London Stansted welcomed the arrival of Qatar Airways Cargo today (May 2), marking the launch of the airport’s first scheduled cargo link to the Middle East and the carrier’s first scheduled freighter service into the UK.
The airline will operate five weekly flights to Britain’s third busiest cargo airport, from Hong Kong via the Qatari capital, Doha, using a Boeing 777-200 freighter. The first flight touched down at 03.40 and was welcomed to London by a water arch created by two airport fire fighting vehicles.
Graeme Ferguson, airport operator MAG’s Commercial Director for Cargo, said:
“Stansted Airport and MAG are delighted to welcome Qatar Airways’ new five times a week flights from its hub in Doha, the first scheduled cargo service by one of the Middle East’s major carriers.

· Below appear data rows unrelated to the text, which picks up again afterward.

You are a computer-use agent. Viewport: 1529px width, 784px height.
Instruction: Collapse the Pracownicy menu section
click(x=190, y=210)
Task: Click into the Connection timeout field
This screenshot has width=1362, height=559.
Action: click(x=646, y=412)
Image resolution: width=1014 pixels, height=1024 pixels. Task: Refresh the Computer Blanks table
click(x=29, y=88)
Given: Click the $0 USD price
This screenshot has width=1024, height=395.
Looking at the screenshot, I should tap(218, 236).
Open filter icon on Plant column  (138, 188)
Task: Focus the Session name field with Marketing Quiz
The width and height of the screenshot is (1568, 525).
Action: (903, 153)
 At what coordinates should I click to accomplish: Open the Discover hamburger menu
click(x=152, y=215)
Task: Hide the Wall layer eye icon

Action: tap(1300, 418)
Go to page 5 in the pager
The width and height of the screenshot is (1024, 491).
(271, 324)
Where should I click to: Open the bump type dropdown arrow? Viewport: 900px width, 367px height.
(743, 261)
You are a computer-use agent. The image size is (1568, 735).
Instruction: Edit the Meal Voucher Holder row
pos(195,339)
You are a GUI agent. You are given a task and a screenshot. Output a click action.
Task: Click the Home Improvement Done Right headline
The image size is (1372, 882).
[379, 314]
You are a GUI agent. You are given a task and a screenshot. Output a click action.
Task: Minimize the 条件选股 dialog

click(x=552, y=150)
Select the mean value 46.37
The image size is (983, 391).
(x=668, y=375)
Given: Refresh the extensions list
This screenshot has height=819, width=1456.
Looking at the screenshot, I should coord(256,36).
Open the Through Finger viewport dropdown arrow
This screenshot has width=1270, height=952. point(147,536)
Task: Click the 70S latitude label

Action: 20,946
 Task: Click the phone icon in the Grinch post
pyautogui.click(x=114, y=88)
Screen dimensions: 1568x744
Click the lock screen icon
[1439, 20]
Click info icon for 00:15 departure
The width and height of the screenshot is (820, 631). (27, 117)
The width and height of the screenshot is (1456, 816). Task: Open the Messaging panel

The service will open up new markets for customers from the Middle East and beyond, as well as for businesses and exporters from across London and the eastern region.
“As the only major London gateway with capacity to support growth and economic activity, we see this service as a key milestone in our strategy for developing Stansted’s cargo operation. We are committed to ensuring that Stansted remains a cargo centre of excellence for the UK and this first service for Qatar Airways is another key step in Stansted’s service offering. We provide unrivalled operational resilience and standards of excellence, key requirements for Qatar Airways’ own service delivery model and five star airline service.”
Ulrich Ogiermann, Qatar Airways Chief Cargo Officer, said:
“Stansted Airport is a key freight airport and with this launch, we are delighted to begin our first dedicated freighter service in the United Kingdom. We are sure that this new addition will benefit the freight industry. We take this opportunity to thank the authorities at Stansted Airport for their support in enabling the commencement of our first freighter route in the UK.”
The new route is the first cargo service to be launched following the Civil Aviation Authority’s (CAA) decision in March to remove Stansted from economic price regulation. Following a two-year review, the CAA concluded that Stansted did not have substantial market power in its cargo operations and that it should be free from regulation to compete with other airports for cargo services.